BEGIN Records supplied
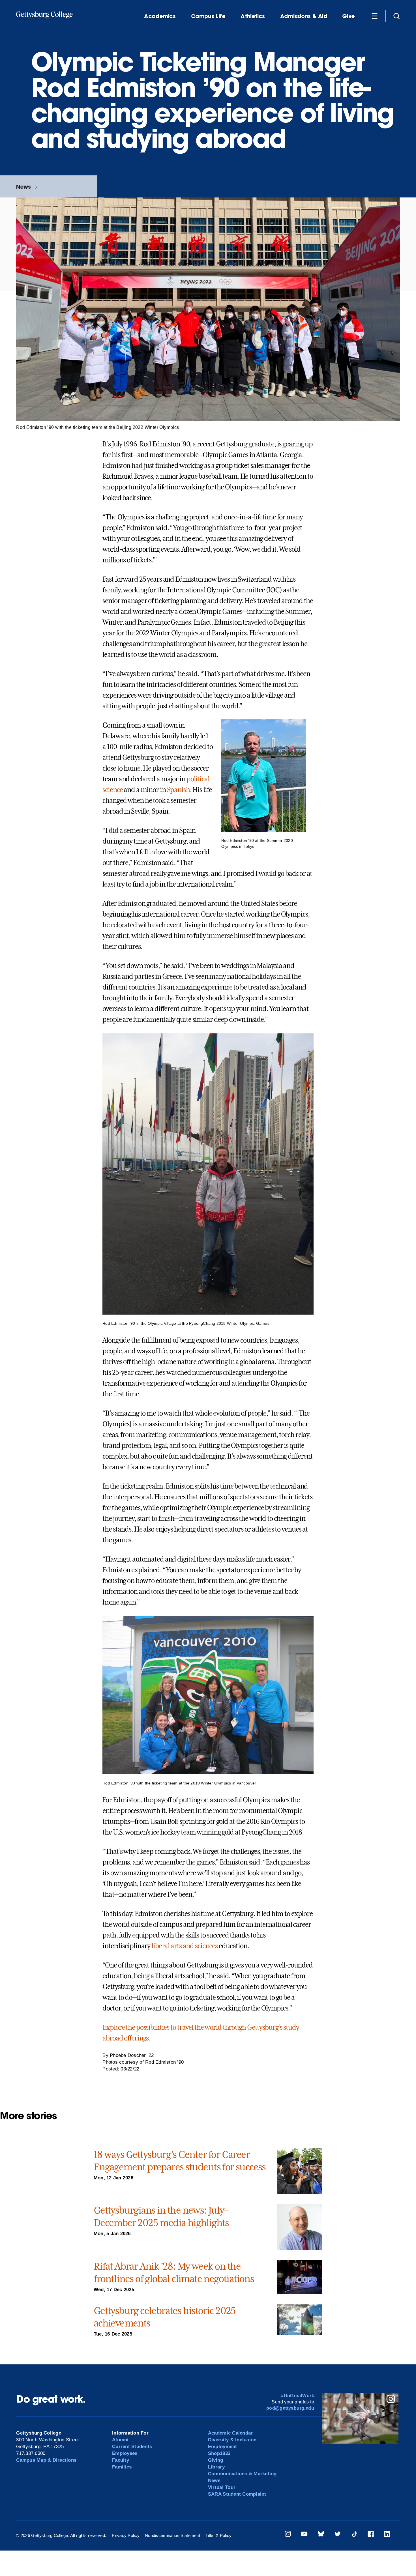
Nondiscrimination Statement (172, 2535)
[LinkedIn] (387, 2535)
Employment (222, 2446)
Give (348, 16)
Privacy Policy (126, 2535)
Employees (124, 2453)
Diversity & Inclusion (232, 2439)
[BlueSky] (321, 2534)
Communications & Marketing (242, 2473)
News (23, 186)
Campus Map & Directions (46, 2460)
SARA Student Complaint (237, 2494)
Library (216, 2467)
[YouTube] (304, 2534)
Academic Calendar (230, 2433)
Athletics (253, 16)
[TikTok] (354, 2534)
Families (122, 2467)
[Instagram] (288, 2535)
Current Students (132, 2446)
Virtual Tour (221, 2487)
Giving (215, 2460)
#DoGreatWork (297, 2395)
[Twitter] (337, 2534)
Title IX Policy (218, 2535)
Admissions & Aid (303, 16)
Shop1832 (219, 2453)
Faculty (120, 2460)
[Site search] (396, 16)
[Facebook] (371, 2535)
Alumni (120, 2439)
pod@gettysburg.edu (290, 2408)
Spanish (178, 790)
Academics (160, 16)
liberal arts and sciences (184, 1946)
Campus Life (208, 16)
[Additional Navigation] (374, 16)
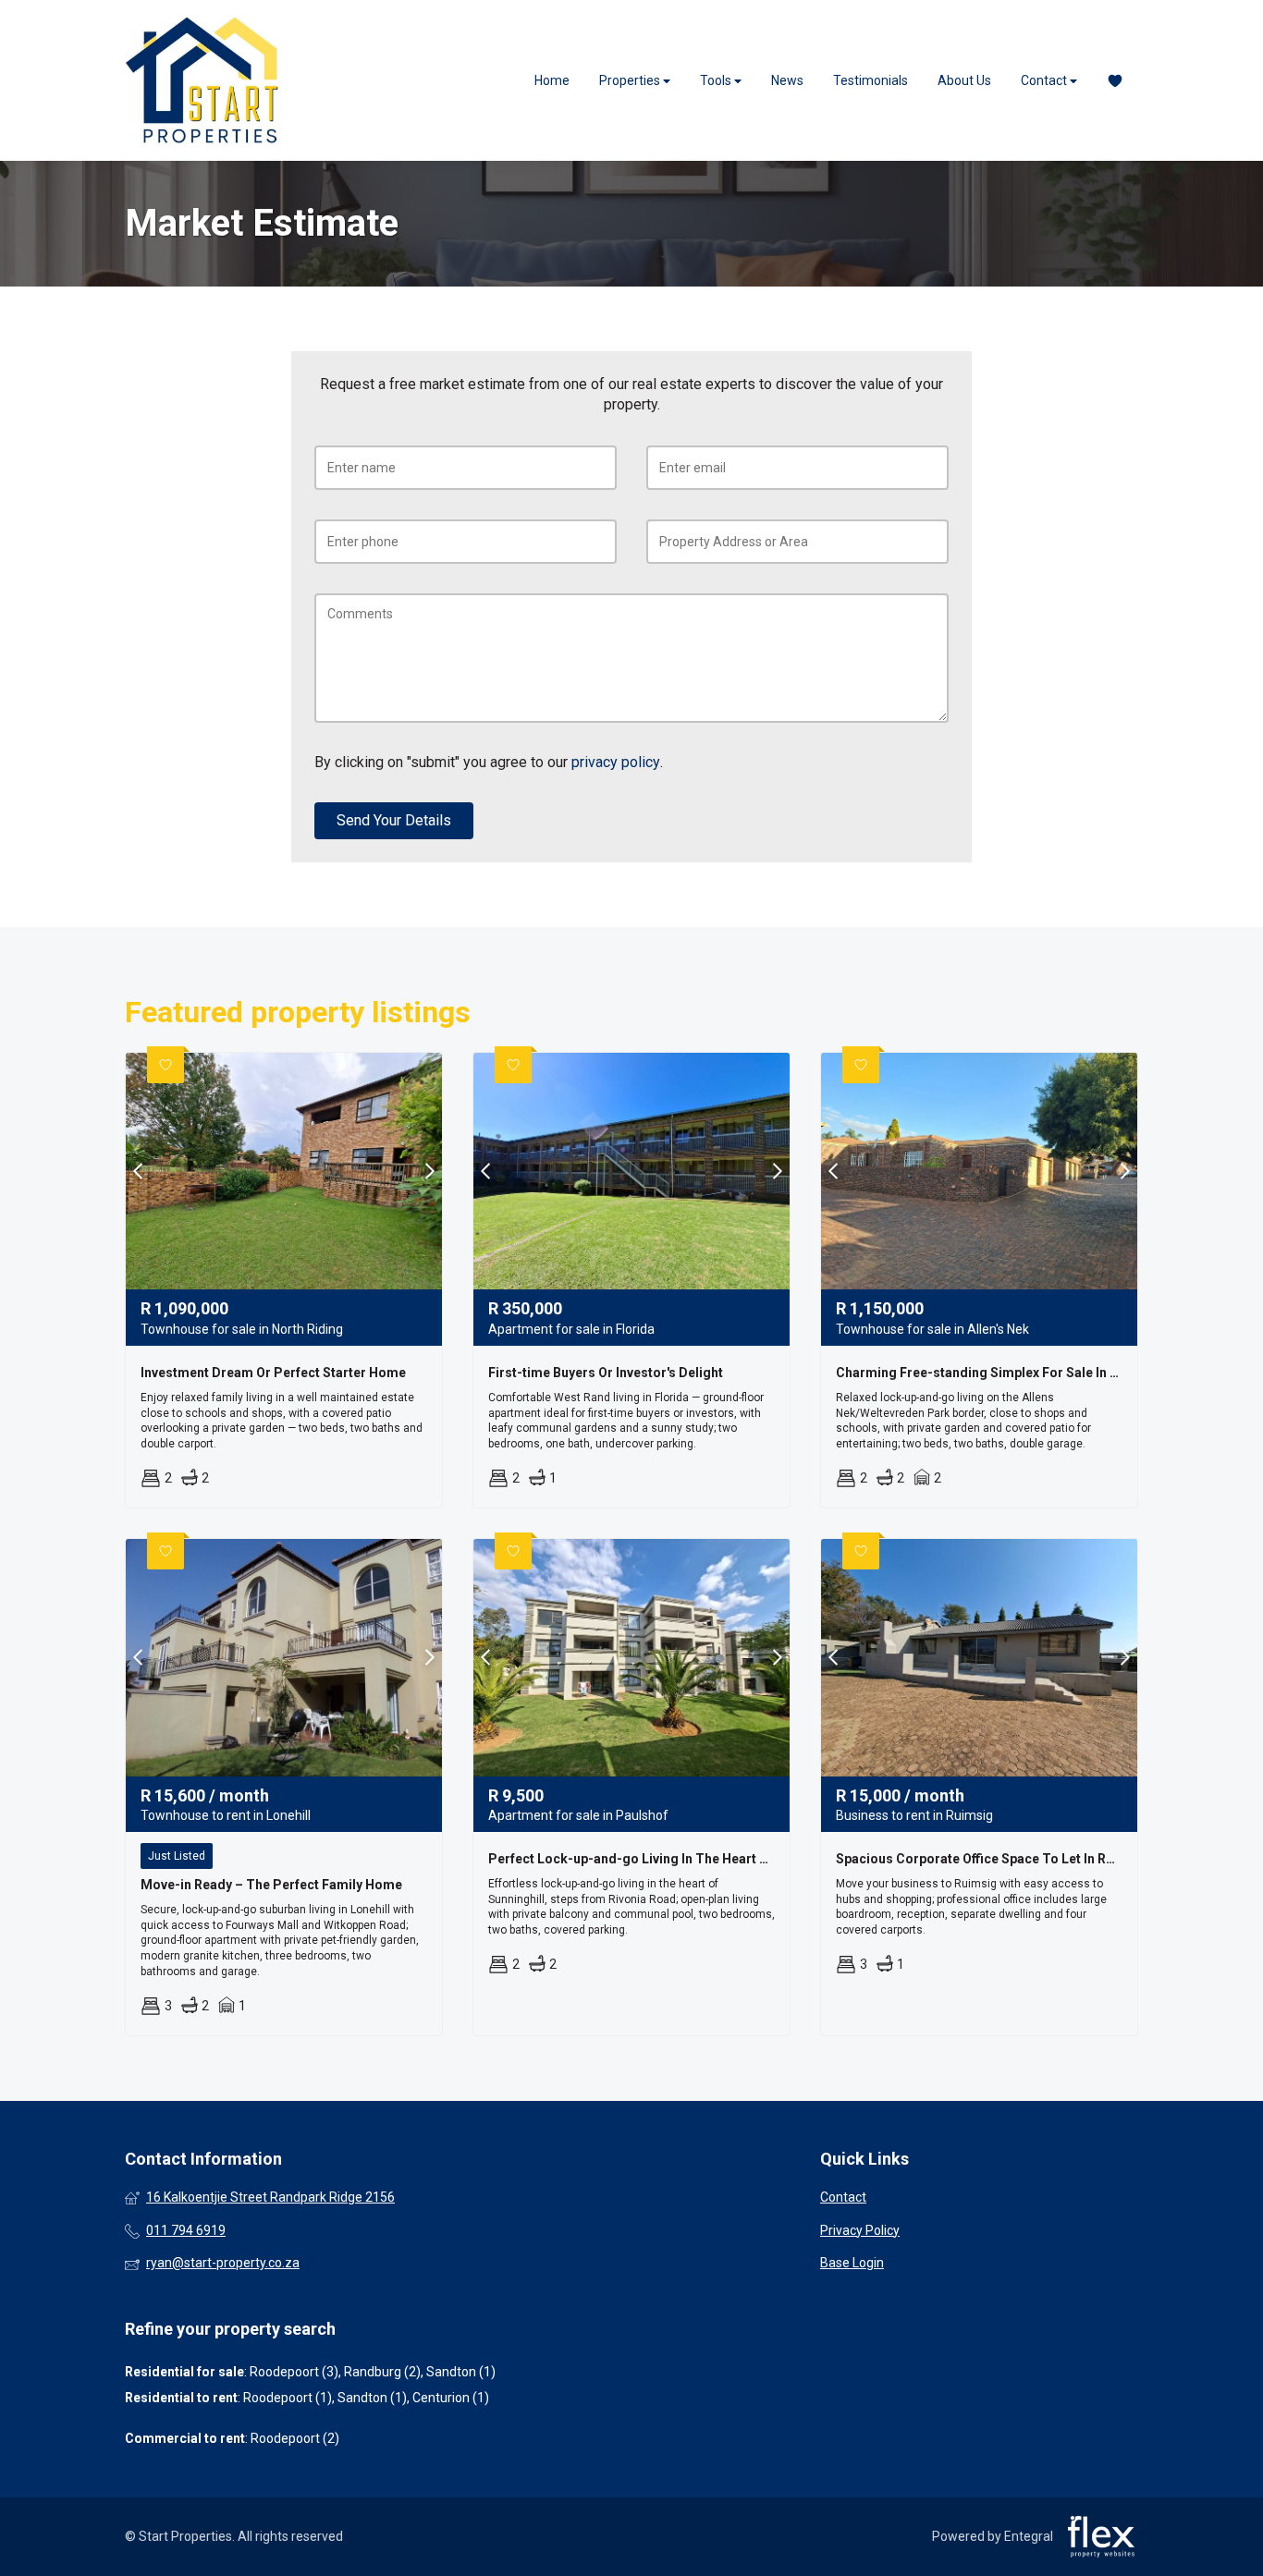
END Records supplied
#### Instructions to follow:
Reproduce only the lines between the line with "Alumni (120, 2439)" and the final line of the records, both included, so that the copy matches them exactly and contains no pictures.

#### Response area:
Alumni (120, 2439)
pod@gettysburg.edu (290, 2408)
Spanish (178, 790)
Academics (160, 16)
liberal arts and sciences (184, 1946)
Campus Life (208, 16)
[Additional Navigation] (374, 16)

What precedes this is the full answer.